▶ _Directive 1_:
In the p7zip benchmark extract below, where does the script save the benchmark results?
▶ _Directive 2_:
In the p7zip benchmark extract below, rewrite the paragraph beginning "Here's the script I made" as a short bulleted list that keeps its main facts.
▶ _Directive 3_:
In the p7zip benchmark extract below, list every shell variable the script assigns before the comment "# change flags according to the optimization settings you want to benchmark".

And looking past the synthetic benchmark and at the real-world benchmark which is what actually reflects the REAL usage of 7-zip, GCC wins across the board, with a very noticeable performance increase.
Here's the script I made (sorry for my poor bash script-fu), it will automatically download p7zip and an arch linux iso (just the first time, not every run!) which it will compress in the real-world test. There's also support for ICC (intel compiler) testing there but I didn't use it for this test. The results of the benchmarking is saved in p7zip-results.txt in the same directory from which you run the script:
Code:
#!/bin/bash
name=p7zip_
version=9.20.1
dir=$name$version
results=../p7zip-results.txt
makefile=makefile.linux_amd64
arg="./bin/7za a -mx9 -m0=LZMA2:d128m -mmt dummy.7z archlinux-2011.08.19-netinstall-i686.iso"
arg2="./bin/7za b"
# change flags according to the optimization settings you want to benchmark
gccflags="-O3 -march=corei7"
clangflags="-O3 -march=corei7"
iccflags="-O3 -march=corei7"
# uncomment compilers to be tested (obviously they need to have been installed)
gcc=1
clang=1
#icc=1
if [ ! -d $dir ]; then
echo "Downloading and extracting p7zip..."
wget -q http://downloads.sourceforge.net/project/p7zip/p7zip/${version}/p7zip_${version}_src_all.tar.bz2
bzip2 -q -d "$dir"_src_all.tar.bz2
tar xf "$dir"_src_all.tar
fi
cd $dir
if [ ! -e archlinux-2011.08.19-netinstall-i686.iso ]; then
echo "Downloading iso..."
wget -q http://ftp.ds.hj.se/pub/os/linux/archlinux/iso/2011.08.19/archlinux-2011.08.19-netinstall-i686.iso
fi
# access the file for cache purposes else the first real-world test will likely suffer in disk read performance.
tar cvf dummy.tar archlinux-2011.08.19-netinstall-i686.iso
rm dummy.tar
if [ ! -z $gcc ]; then
# GCC ----------------------------------------------------------------------------------------------------
cp $makefile makefile.machine
sed -i "s/OPTFLAGS=-O/OPTFLAGS=$gccflags/" makefile.machine
make clean
make -j5
clear
echo "Benchmarking..."

▶ _Provided material_:
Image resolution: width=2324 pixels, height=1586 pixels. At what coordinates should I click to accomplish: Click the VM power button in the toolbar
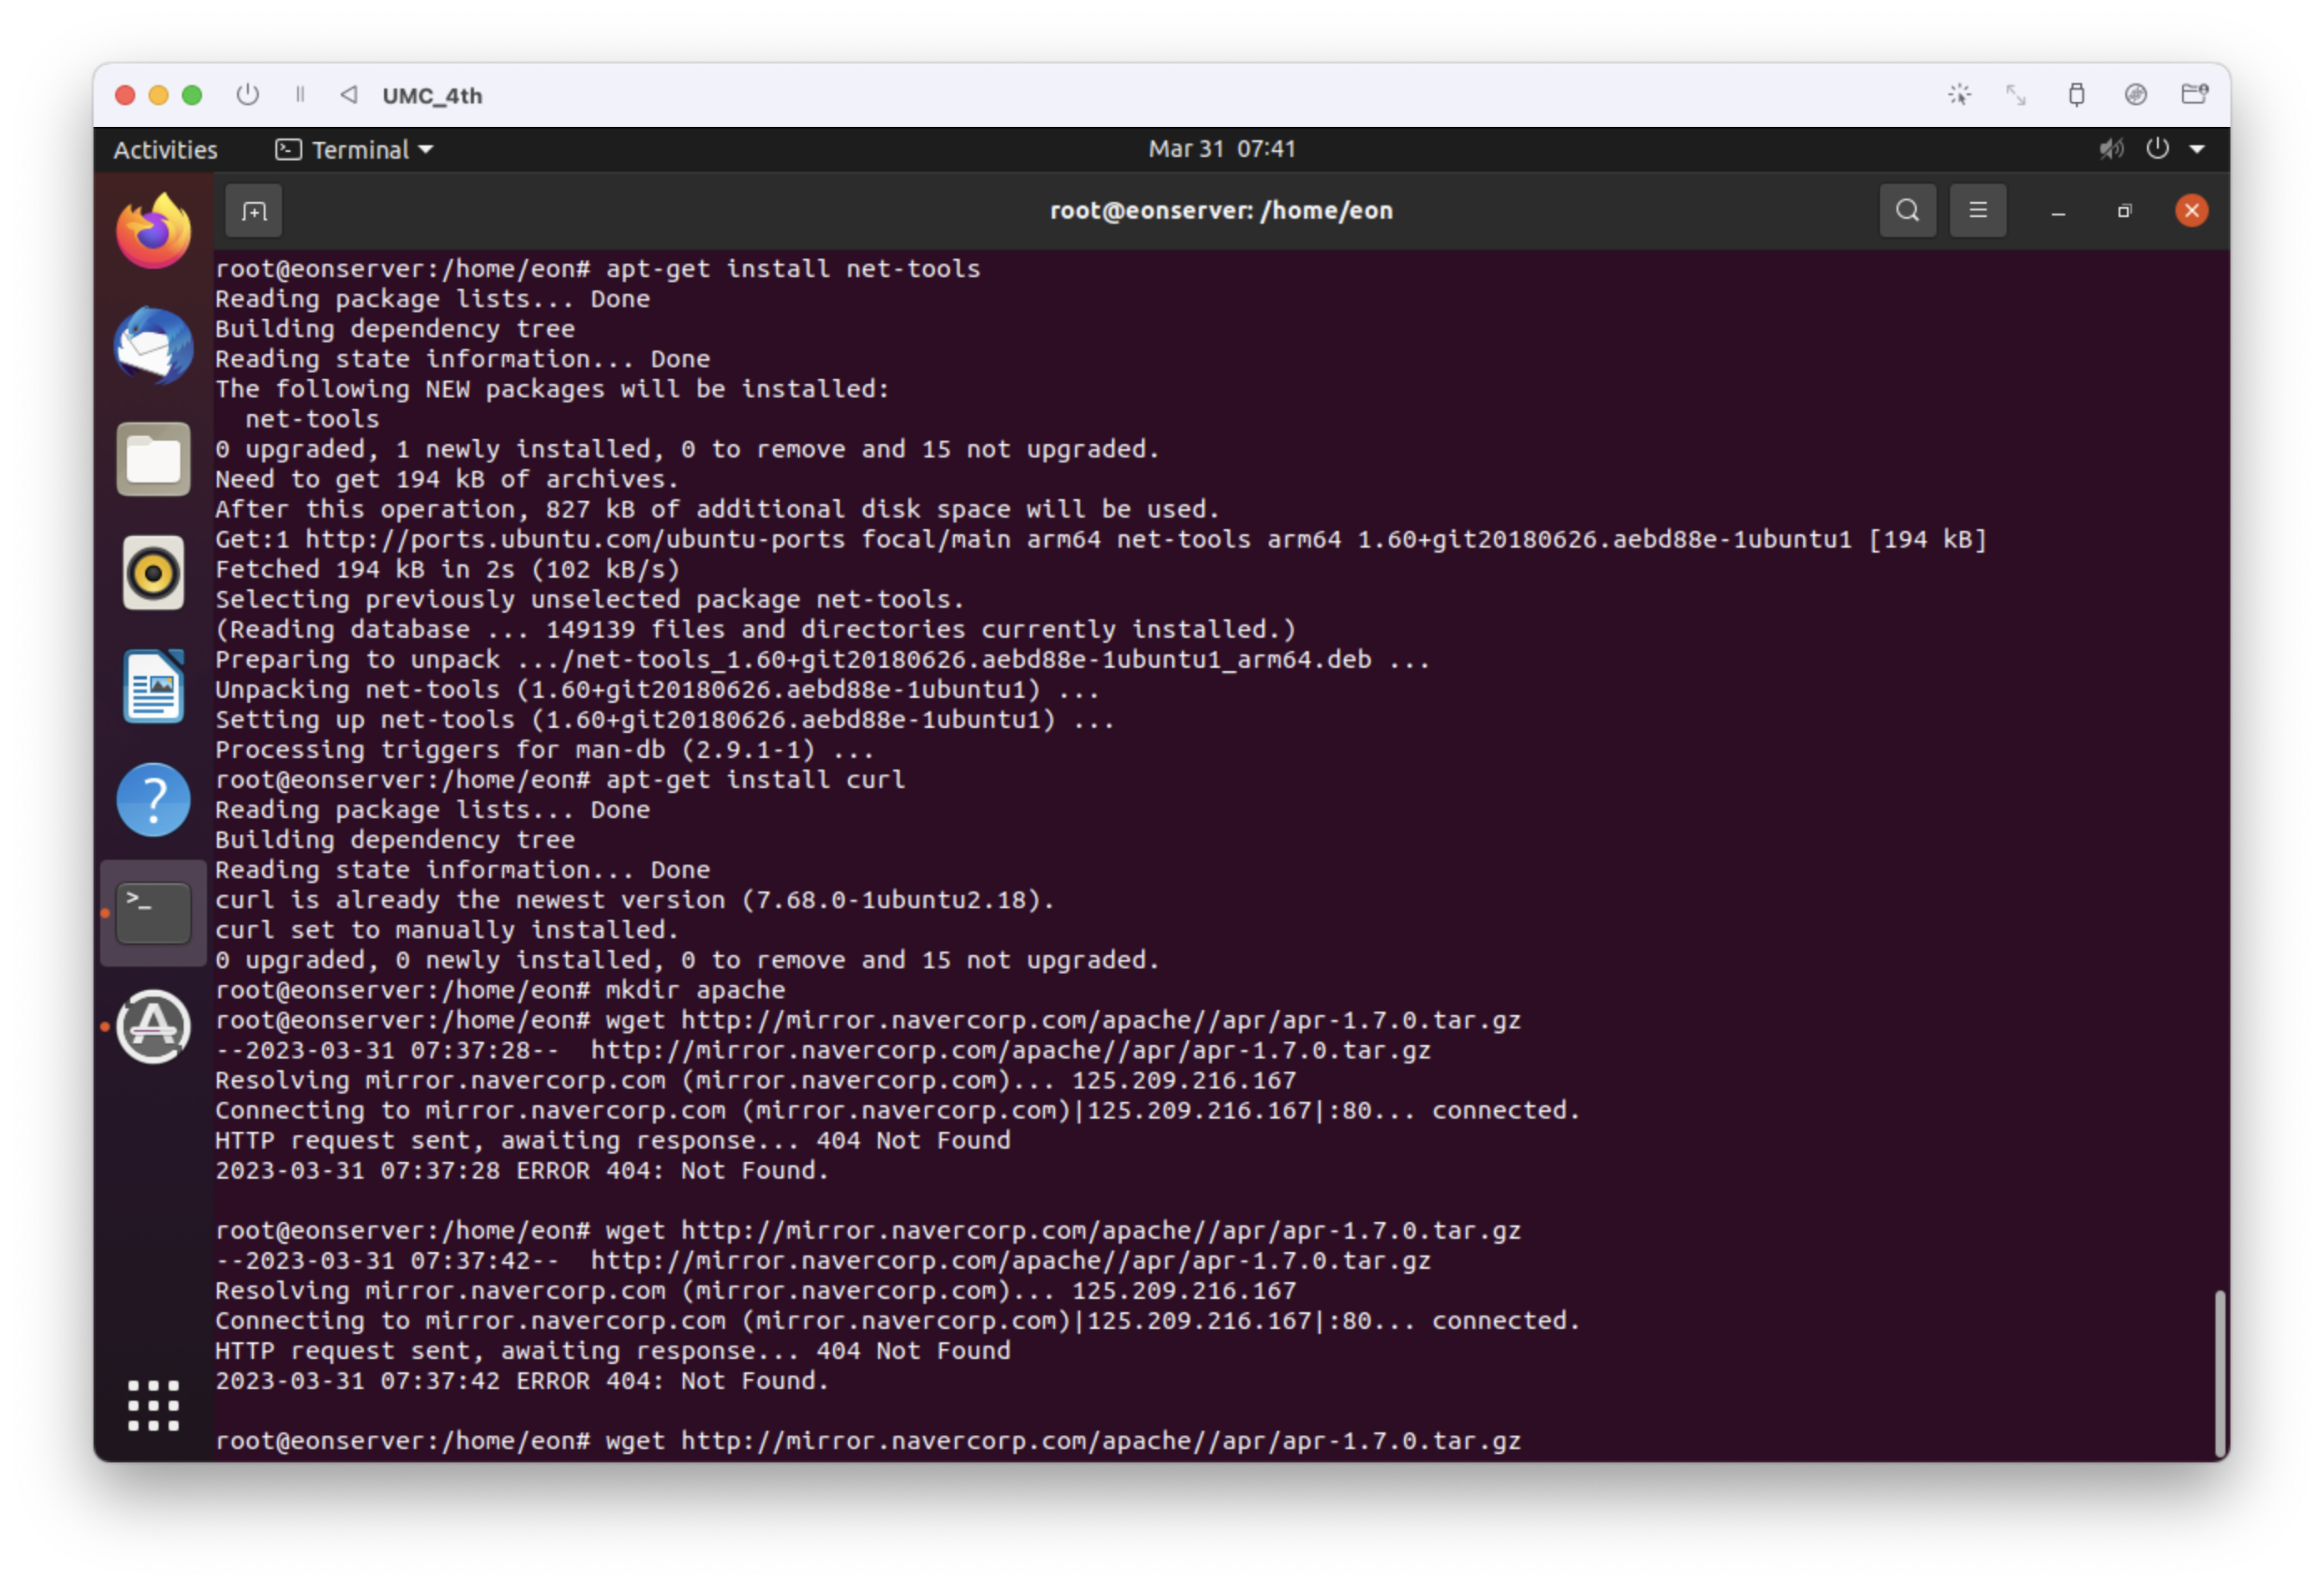click(x=248, y=95)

▶ _Expected answer 1_:
In p7zip-results.txt, in the same directory the script is run from.

▶ _Expected answer 2_:
- The script automatically downloads p7zip and an Arch Linux ISO, but only on the first run.
- The ISO is compressed in the real-world test.
- The script also supports testing with ICC (the Intel compiler), which was not used for this test.
- Results are saved to p7zip-results.txt in the directory the script is run from.

▶ _Expected answer 3_:
name, version, dir, results, makefile, arg, arg2